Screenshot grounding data
★ ★ ★
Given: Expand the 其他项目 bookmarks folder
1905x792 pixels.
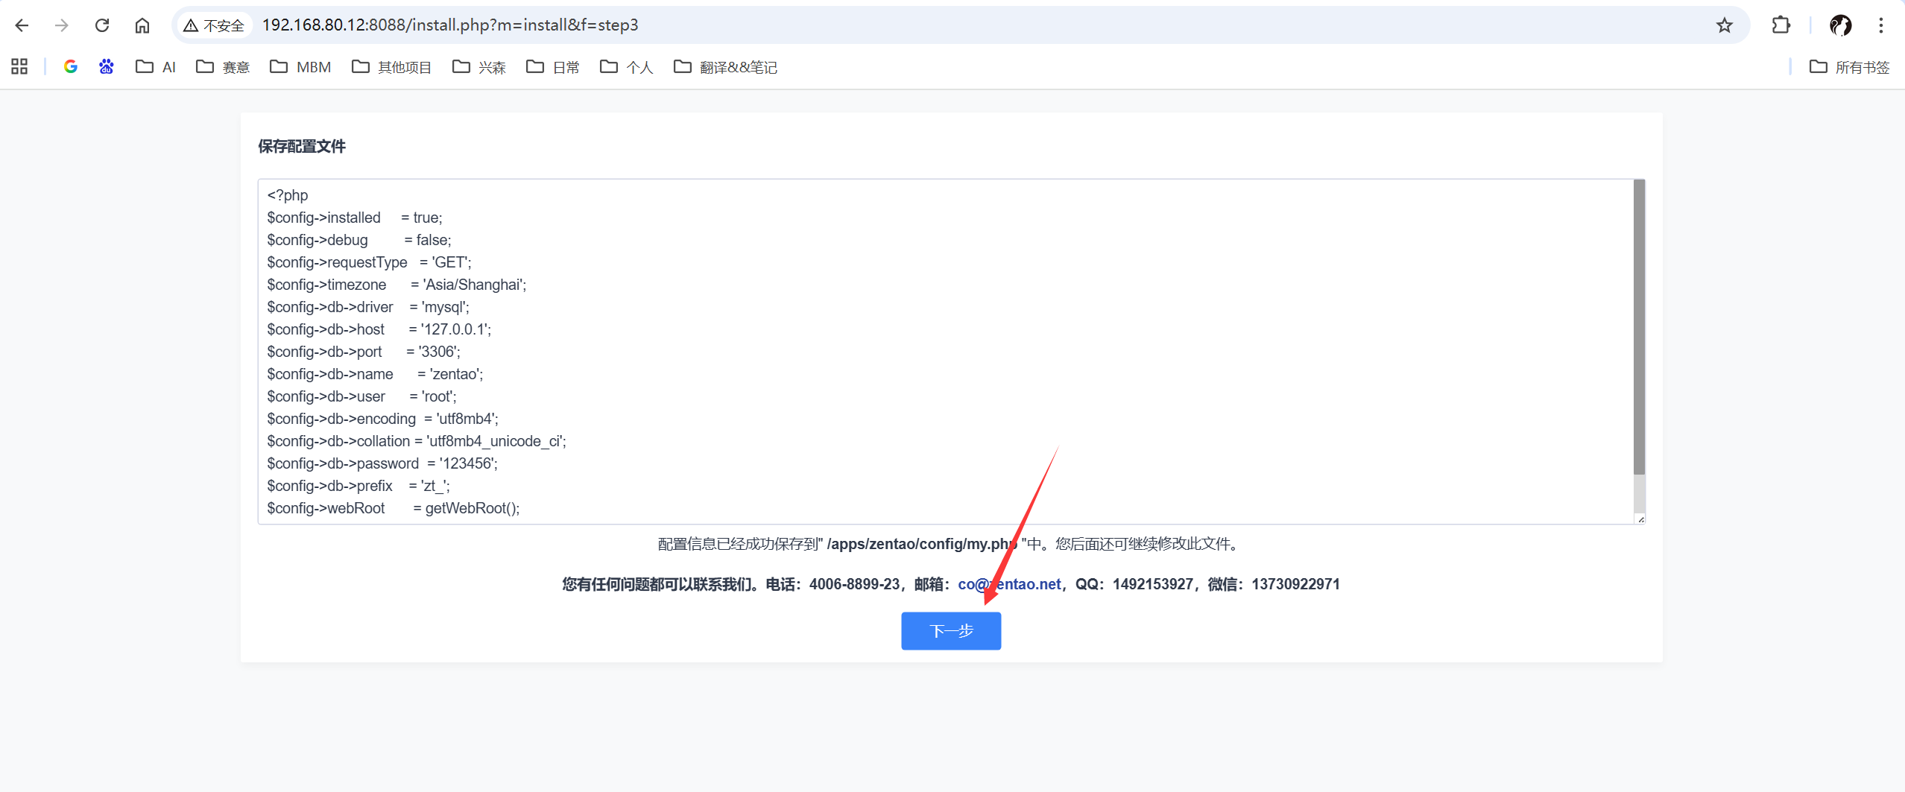Looking at the screenshot, I should 391,67.
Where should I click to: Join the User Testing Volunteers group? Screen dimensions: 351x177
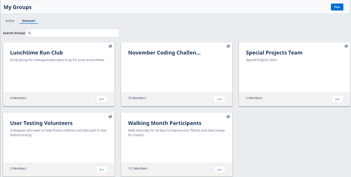tap(101, 170)
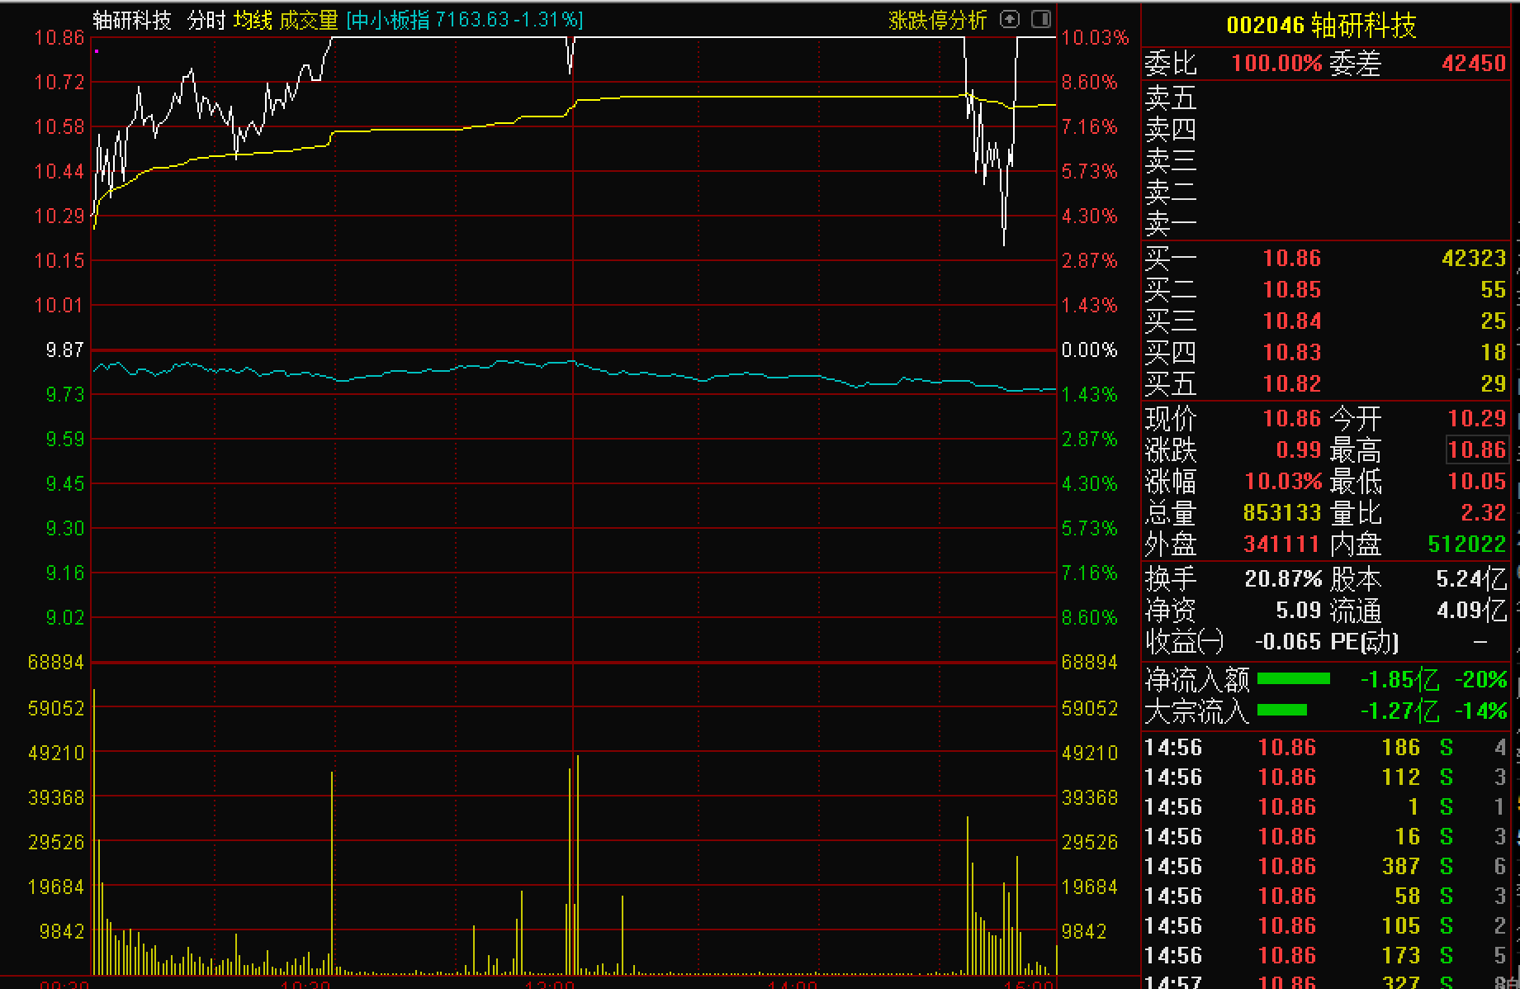Click the 总量 853133 volume value
Screen dimensions: 1520x989
coord(1281,512)
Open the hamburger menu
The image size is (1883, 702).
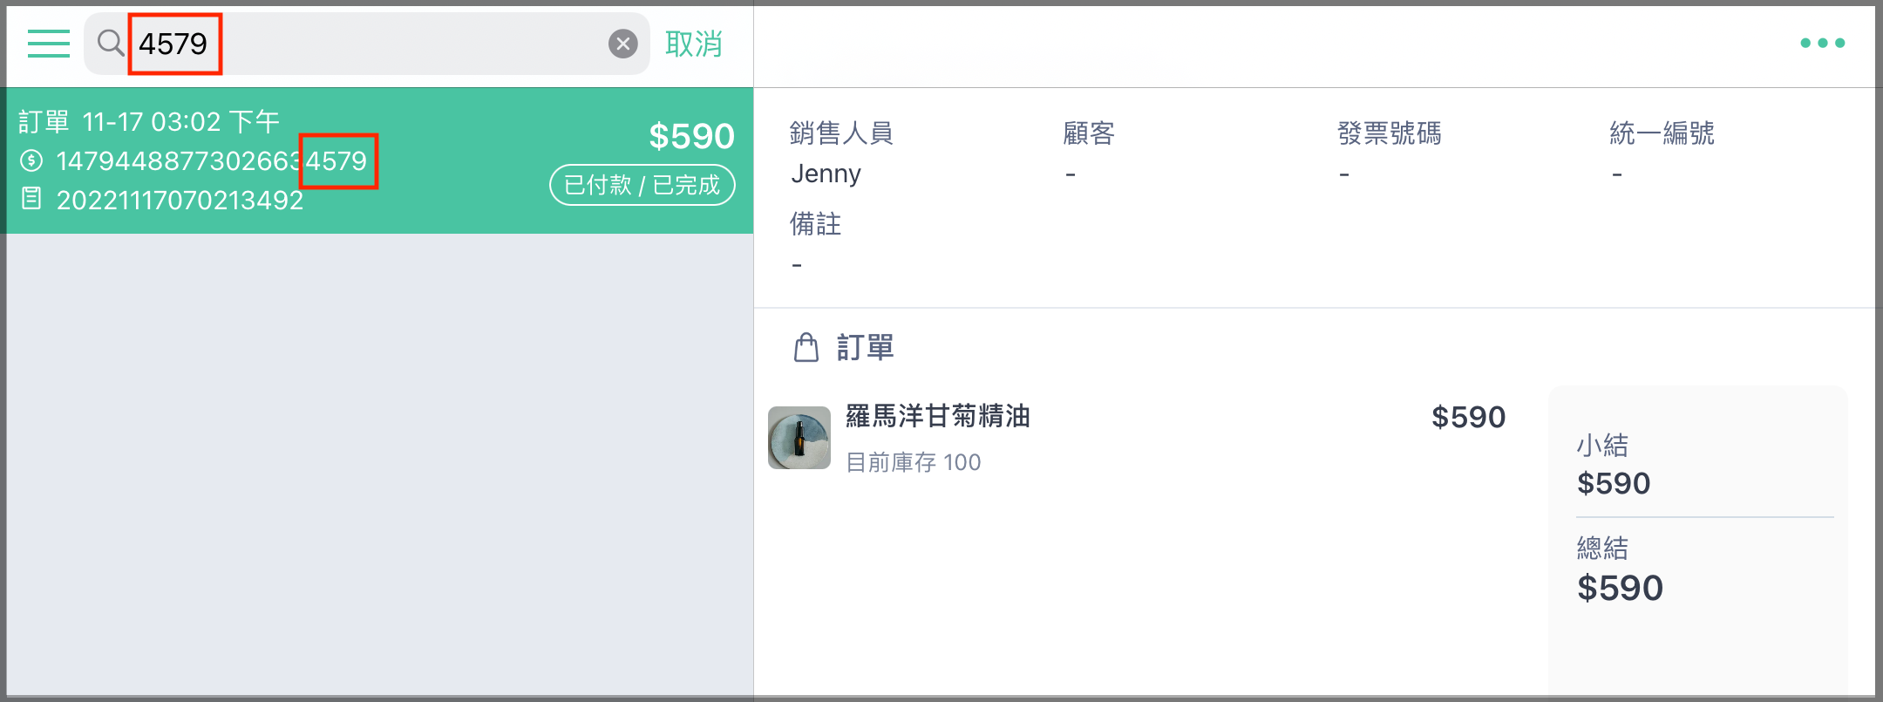coord(49,44)
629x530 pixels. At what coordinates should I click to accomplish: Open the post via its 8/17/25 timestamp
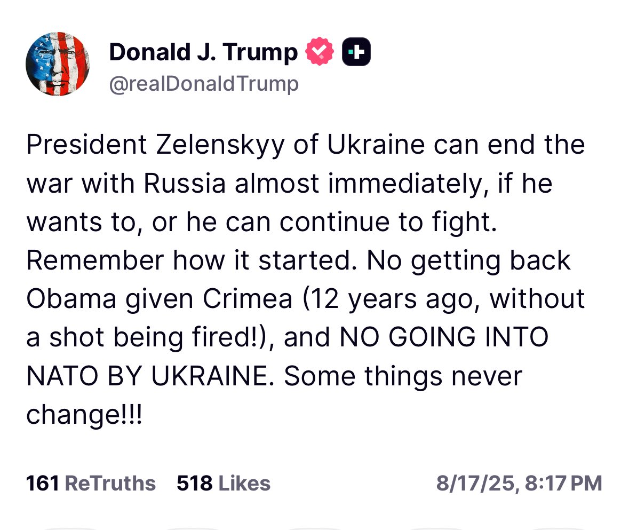point(519,483)
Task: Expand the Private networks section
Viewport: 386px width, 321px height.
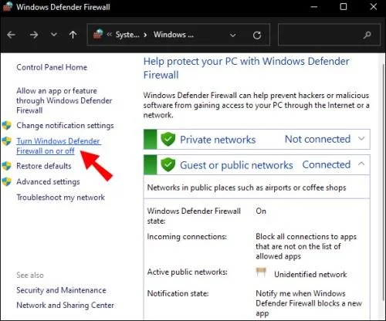Action: [x=361, y=139]
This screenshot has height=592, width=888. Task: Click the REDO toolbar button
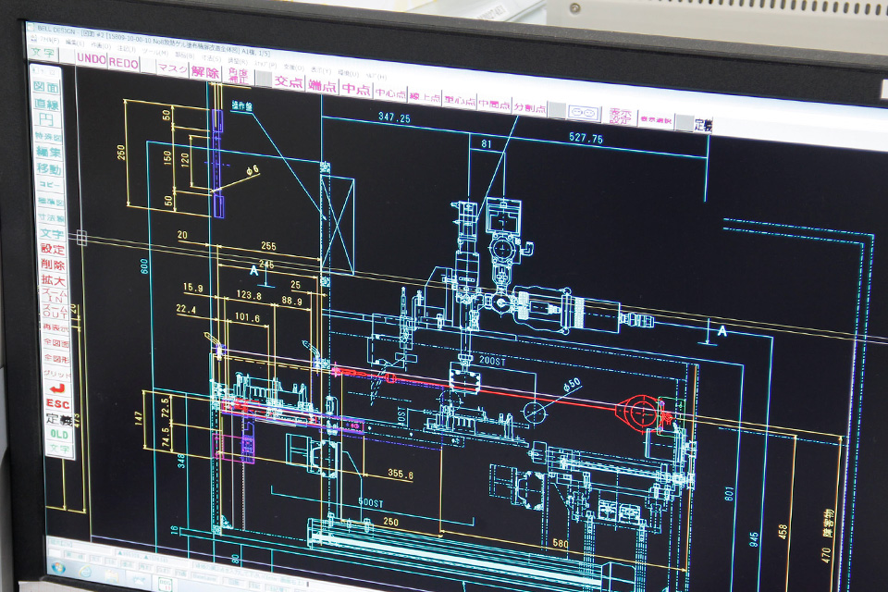(123, 62)
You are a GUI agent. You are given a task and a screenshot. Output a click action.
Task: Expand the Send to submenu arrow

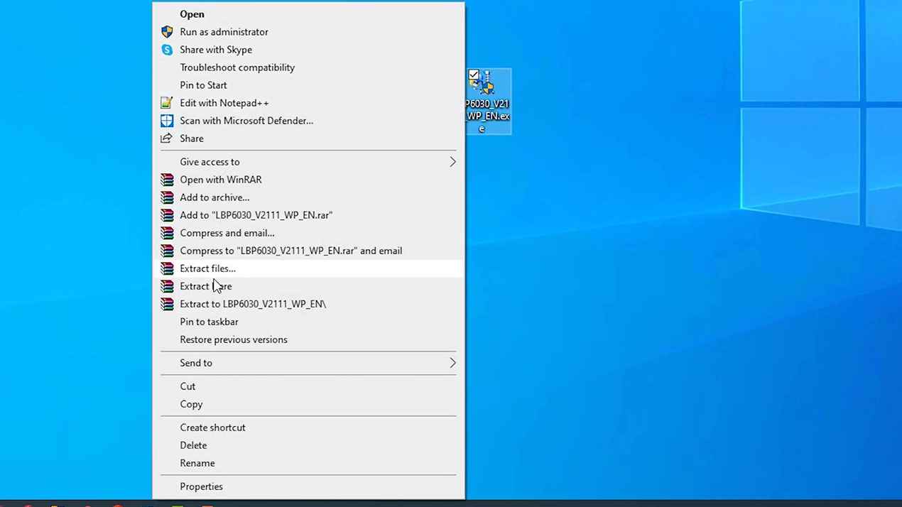(452, 363)
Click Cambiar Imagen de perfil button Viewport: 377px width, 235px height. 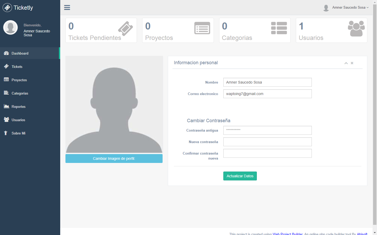(x=114, y=158)
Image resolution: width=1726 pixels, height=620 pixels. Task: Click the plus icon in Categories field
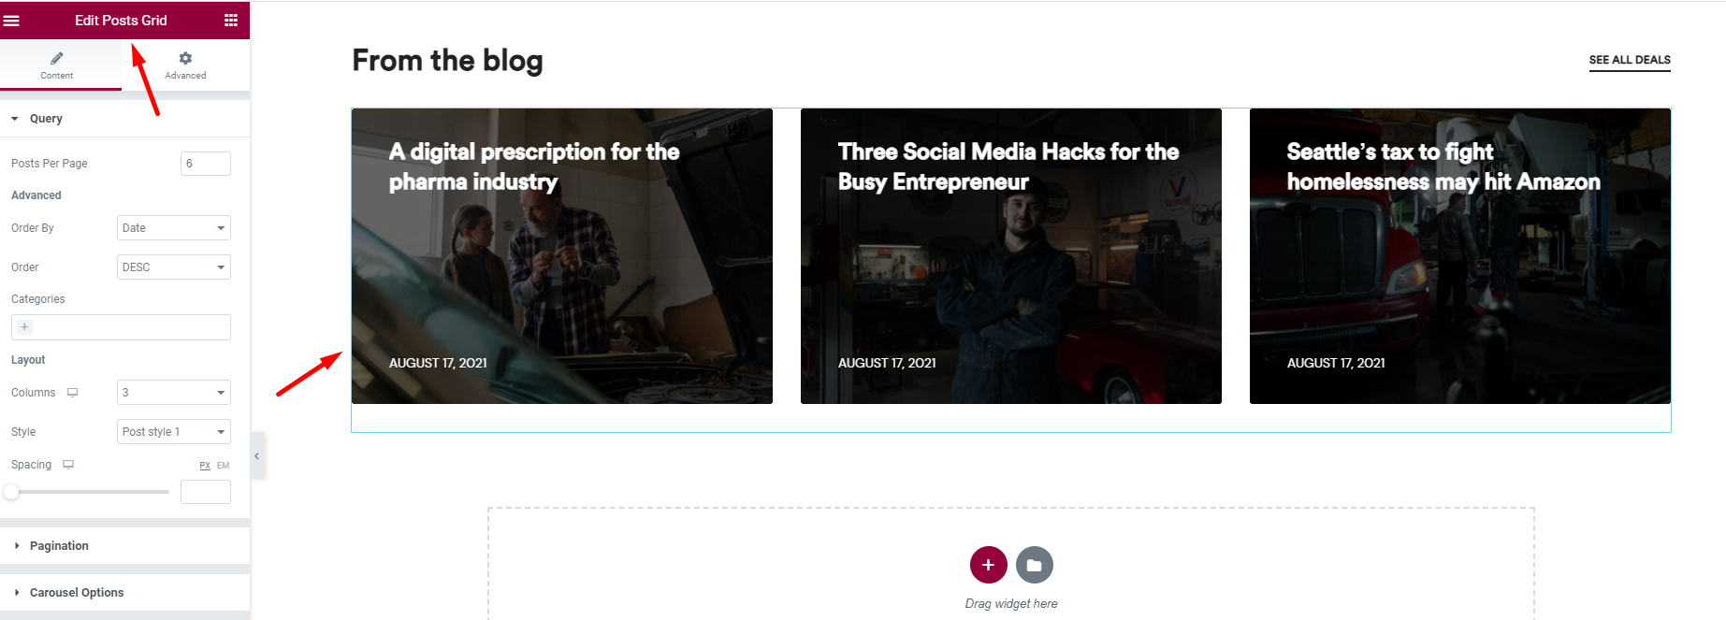[25, 327]
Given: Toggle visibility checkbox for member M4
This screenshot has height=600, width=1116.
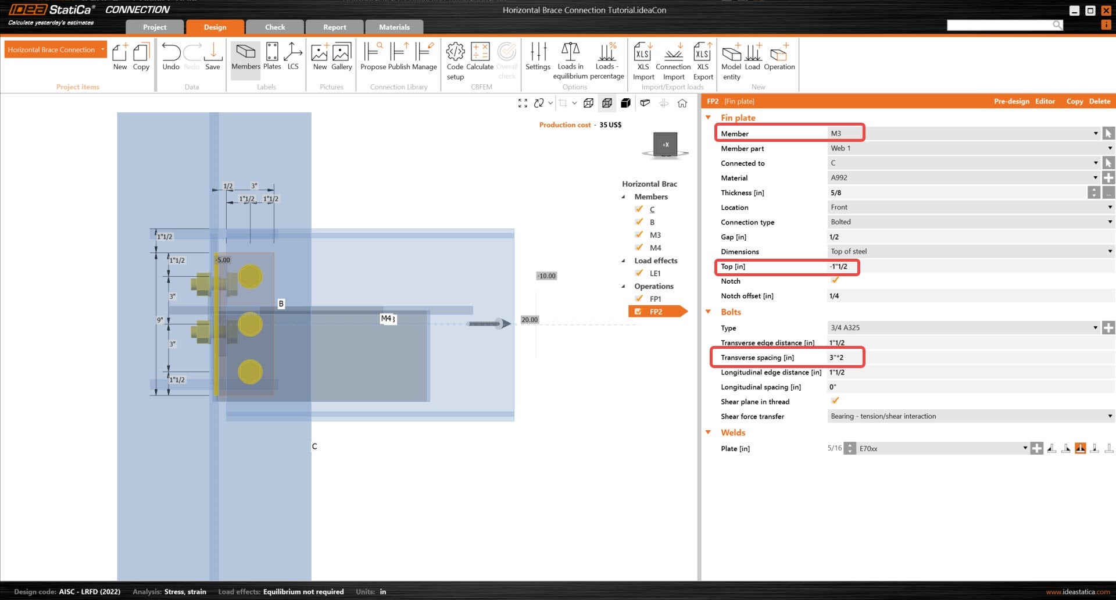Looking at the screenshot, I should [639, 248].
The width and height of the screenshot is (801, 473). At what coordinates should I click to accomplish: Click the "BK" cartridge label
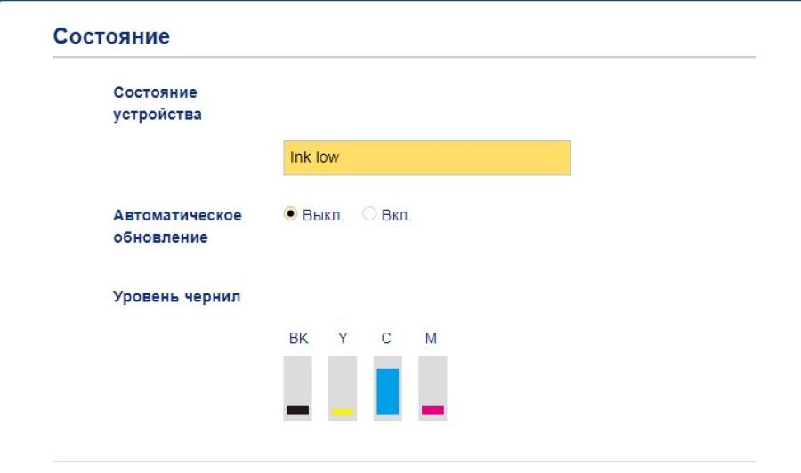(297, 339)
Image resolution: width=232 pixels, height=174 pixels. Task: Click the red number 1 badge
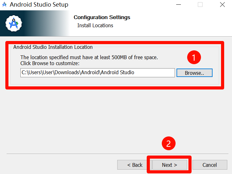193,57
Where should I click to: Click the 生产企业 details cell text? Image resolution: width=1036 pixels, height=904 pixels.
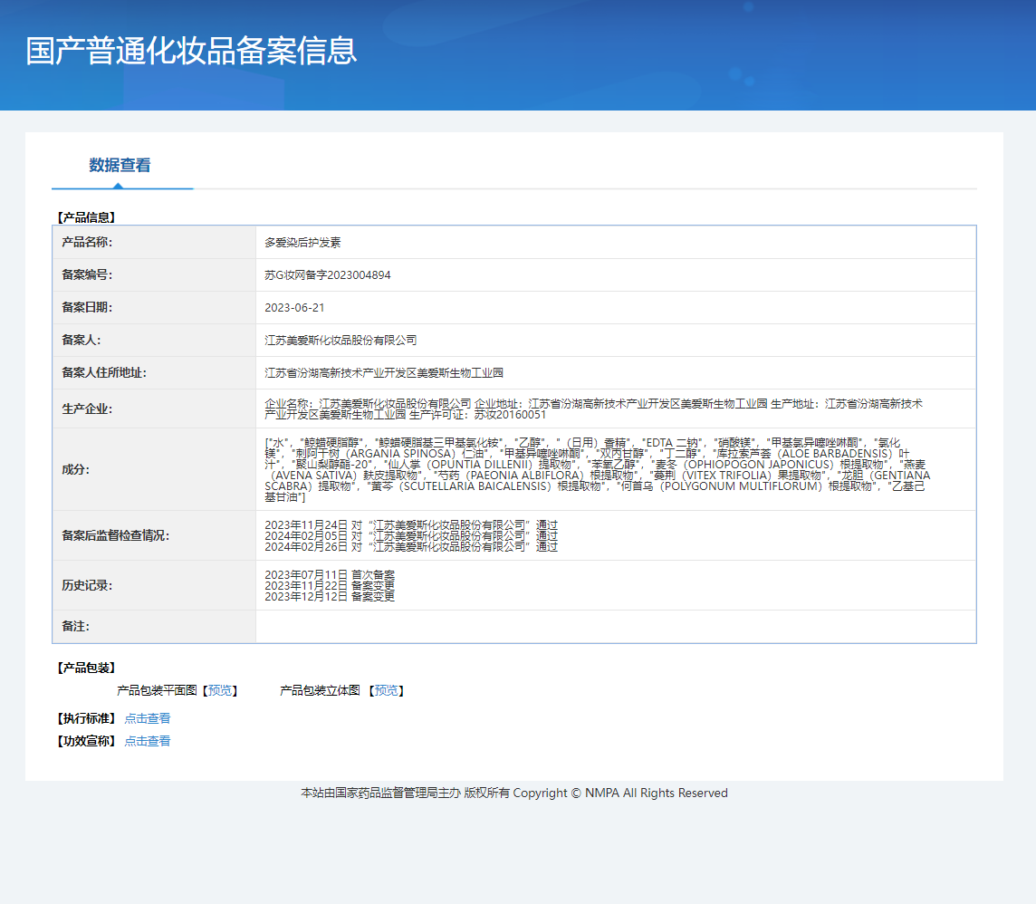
★ ★ ★
> _Task directions_
Exact text is required for the lines from the one with "The width and" through the last line of the entries, both included. Omit pictures.

> _Result below_
The width and height of the screenshot is (801, 473). At what coordinates should I click to accomplish: Click the "BK" cartridge label
(297, 339)
Image resolution: width=232 pixels, height=174 pixels. Task: Click the red number 1 badge
193,57
Where should I click to: Click the 生产企业 details cell text? Image resolution: width=1036 pixels, height=904 pixels.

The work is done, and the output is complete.